EXERCISE DETAILS – Say how many lines below contain the word "Deselect". The number is the entire reply.

(Stored items)

• • • •

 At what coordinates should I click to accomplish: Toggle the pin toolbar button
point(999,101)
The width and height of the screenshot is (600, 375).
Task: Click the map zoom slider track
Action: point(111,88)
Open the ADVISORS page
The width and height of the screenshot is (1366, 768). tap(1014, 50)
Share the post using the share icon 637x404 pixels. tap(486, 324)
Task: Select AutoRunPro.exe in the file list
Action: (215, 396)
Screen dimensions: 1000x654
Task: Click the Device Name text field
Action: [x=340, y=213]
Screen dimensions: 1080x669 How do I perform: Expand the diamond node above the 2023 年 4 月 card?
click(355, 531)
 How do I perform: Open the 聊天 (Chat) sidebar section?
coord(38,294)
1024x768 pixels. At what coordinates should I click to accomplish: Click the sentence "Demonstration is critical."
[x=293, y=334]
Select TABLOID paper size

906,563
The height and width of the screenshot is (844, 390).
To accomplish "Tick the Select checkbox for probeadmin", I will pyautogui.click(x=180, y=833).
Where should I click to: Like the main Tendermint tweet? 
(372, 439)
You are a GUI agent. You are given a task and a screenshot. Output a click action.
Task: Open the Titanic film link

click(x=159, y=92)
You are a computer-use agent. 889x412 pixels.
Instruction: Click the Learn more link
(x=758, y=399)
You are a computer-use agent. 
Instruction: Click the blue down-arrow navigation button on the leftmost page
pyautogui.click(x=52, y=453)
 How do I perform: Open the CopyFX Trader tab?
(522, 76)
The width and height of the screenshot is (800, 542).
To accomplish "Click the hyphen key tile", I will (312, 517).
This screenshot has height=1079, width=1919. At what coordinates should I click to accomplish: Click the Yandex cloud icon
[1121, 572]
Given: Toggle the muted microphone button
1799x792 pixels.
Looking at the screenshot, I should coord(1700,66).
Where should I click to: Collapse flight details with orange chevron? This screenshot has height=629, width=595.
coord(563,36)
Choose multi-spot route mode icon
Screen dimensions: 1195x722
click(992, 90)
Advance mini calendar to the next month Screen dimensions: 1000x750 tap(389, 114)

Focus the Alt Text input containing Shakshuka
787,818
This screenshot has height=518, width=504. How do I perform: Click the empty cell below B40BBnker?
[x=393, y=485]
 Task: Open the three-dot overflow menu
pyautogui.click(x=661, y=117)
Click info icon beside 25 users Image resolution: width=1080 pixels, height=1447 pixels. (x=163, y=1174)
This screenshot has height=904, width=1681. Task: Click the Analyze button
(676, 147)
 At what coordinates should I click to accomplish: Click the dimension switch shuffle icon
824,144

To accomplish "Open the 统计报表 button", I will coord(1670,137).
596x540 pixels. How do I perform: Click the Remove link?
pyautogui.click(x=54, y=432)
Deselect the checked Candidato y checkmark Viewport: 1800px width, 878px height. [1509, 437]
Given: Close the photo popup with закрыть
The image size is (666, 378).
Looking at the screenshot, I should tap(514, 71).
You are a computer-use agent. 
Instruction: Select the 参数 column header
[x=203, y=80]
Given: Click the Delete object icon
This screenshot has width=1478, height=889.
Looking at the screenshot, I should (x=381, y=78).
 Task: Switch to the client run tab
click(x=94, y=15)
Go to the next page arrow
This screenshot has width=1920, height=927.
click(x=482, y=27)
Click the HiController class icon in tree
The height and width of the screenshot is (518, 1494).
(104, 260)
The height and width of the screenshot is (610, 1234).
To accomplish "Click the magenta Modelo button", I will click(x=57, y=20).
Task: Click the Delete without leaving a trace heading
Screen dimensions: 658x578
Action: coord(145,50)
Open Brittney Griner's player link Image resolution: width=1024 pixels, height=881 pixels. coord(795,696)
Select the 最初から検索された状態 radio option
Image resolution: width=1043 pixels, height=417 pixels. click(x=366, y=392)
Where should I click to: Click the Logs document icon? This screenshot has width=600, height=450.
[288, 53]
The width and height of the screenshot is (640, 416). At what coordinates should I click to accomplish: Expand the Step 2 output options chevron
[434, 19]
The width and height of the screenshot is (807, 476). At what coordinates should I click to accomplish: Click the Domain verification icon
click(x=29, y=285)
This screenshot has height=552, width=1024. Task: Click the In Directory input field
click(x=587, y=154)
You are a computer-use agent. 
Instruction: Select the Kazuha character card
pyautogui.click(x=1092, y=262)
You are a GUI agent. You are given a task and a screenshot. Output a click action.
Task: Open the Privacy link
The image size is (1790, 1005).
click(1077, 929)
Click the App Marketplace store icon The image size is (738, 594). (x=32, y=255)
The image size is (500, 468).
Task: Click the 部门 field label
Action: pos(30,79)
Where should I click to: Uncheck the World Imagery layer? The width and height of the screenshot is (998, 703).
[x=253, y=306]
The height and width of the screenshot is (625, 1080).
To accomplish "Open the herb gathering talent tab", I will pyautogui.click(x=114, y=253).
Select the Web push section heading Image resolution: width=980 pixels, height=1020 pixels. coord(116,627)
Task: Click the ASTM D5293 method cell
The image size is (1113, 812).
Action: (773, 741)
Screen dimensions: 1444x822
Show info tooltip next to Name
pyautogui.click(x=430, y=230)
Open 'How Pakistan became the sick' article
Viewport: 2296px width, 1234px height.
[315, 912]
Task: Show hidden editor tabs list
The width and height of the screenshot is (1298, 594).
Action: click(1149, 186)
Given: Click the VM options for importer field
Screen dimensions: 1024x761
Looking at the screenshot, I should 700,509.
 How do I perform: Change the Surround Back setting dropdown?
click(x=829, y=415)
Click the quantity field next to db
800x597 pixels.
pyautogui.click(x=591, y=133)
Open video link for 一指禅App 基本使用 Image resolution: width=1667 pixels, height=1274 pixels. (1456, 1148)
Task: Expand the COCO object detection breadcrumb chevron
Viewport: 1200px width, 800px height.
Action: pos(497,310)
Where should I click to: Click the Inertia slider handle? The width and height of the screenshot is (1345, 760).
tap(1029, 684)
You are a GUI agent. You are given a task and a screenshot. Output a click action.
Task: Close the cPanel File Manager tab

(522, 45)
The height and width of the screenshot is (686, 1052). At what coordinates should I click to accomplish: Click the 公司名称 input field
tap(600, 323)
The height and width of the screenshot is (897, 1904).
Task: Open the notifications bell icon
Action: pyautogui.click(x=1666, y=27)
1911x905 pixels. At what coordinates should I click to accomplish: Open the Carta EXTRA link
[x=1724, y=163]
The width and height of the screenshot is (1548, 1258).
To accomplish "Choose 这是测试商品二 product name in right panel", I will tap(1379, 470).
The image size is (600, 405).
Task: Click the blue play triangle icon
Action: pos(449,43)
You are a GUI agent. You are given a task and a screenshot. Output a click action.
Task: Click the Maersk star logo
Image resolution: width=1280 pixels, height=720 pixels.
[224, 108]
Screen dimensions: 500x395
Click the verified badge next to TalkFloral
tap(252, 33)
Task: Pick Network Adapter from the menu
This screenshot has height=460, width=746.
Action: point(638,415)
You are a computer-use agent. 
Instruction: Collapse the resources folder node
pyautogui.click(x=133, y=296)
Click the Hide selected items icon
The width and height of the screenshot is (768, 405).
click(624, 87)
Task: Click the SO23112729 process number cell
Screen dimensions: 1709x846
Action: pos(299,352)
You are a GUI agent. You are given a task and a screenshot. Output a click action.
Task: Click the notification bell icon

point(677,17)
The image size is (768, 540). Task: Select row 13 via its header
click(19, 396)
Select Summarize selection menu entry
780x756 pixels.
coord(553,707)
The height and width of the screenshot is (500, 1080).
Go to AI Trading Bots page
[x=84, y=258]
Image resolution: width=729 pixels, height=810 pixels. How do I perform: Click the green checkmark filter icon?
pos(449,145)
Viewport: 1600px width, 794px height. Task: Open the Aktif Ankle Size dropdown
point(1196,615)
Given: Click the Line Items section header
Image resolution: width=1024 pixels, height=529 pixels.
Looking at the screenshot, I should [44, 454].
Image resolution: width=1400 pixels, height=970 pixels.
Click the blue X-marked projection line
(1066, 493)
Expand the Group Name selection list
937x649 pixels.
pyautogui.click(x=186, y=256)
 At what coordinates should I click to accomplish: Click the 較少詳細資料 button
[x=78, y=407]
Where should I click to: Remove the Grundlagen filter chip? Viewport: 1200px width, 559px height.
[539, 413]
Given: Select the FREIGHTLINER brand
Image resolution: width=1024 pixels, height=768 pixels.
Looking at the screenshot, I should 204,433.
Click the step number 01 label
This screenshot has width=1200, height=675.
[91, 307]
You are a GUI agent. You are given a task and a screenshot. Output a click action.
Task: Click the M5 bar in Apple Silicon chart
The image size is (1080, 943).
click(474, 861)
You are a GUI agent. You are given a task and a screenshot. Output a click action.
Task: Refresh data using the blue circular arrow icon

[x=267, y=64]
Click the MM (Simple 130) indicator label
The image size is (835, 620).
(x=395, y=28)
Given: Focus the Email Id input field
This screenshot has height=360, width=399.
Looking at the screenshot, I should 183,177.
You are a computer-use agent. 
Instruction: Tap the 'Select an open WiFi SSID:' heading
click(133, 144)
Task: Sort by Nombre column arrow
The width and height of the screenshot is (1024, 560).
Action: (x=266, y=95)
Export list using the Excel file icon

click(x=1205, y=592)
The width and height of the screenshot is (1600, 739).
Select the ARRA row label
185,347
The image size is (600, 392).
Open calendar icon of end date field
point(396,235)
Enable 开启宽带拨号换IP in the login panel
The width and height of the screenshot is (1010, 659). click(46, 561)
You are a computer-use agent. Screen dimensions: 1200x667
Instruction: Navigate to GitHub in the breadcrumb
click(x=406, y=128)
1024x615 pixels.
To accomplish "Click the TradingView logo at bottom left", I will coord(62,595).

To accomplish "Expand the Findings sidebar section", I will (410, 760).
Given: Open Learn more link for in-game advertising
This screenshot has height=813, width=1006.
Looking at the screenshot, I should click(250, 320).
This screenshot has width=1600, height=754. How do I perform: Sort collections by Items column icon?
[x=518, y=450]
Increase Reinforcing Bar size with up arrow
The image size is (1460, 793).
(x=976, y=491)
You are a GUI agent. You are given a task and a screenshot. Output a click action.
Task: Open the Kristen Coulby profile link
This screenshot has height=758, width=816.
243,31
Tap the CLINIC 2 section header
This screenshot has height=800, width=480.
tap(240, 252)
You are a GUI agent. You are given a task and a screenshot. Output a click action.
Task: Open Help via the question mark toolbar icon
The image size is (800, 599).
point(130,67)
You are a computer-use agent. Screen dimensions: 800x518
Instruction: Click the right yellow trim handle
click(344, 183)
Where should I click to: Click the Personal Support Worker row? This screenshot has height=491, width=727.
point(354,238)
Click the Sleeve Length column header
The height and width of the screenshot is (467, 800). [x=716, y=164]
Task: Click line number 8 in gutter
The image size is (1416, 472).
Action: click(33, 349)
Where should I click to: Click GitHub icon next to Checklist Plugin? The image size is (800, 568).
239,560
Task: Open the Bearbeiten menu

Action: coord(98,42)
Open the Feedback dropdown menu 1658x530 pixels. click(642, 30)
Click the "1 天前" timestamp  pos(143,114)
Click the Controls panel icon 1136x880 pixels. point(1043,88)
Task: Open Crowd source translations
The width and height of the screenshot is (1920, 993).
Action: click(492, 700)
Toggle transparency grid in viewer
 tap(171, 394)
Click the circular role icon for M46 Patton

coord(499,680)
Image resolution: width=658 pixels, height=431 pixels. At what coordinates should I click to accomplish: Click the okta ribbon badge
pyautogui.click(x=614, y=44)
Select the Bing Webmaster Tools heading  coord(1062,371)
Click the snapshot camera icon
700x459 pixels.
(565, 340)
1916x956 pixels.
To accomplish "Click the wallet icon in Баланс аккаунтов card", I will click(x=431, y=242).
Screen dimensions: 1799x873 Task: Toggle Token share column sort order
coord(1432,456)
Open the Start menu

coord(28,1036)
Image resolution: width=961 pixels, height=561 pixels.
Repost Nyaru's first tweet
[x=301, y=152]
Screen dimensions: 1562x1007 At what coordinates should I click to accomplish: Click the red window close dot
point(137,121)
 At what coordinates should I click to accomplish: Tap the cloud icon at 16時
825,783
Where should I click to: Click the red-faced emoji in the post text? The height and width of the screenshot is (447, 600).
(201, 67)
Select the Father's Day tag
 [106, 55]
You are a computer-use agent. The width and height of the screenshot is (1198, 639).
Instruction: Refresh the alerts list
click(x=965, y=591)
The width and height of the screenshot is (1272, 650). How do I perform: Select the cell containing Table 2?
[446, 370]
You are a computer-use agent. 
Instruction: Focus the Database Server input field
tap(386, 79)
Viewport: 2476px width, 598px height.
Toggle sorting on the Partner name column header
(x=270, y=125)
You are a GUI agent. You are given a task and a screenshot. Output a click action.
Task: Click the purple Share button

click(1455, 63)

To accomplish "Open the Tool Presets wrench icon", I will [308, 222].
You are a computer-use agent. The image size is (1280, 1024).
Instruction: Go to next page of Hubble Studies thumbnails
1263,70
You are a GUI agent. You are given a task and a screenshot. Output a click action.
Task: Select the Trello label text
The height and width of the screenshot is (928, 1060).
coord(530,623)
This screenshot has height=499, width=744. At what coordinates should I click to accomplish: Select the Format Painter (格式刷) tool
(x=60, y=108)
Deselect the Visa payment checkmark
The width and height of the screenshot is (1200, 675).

• • • •

RESULT OF THIS EXERCISE – 2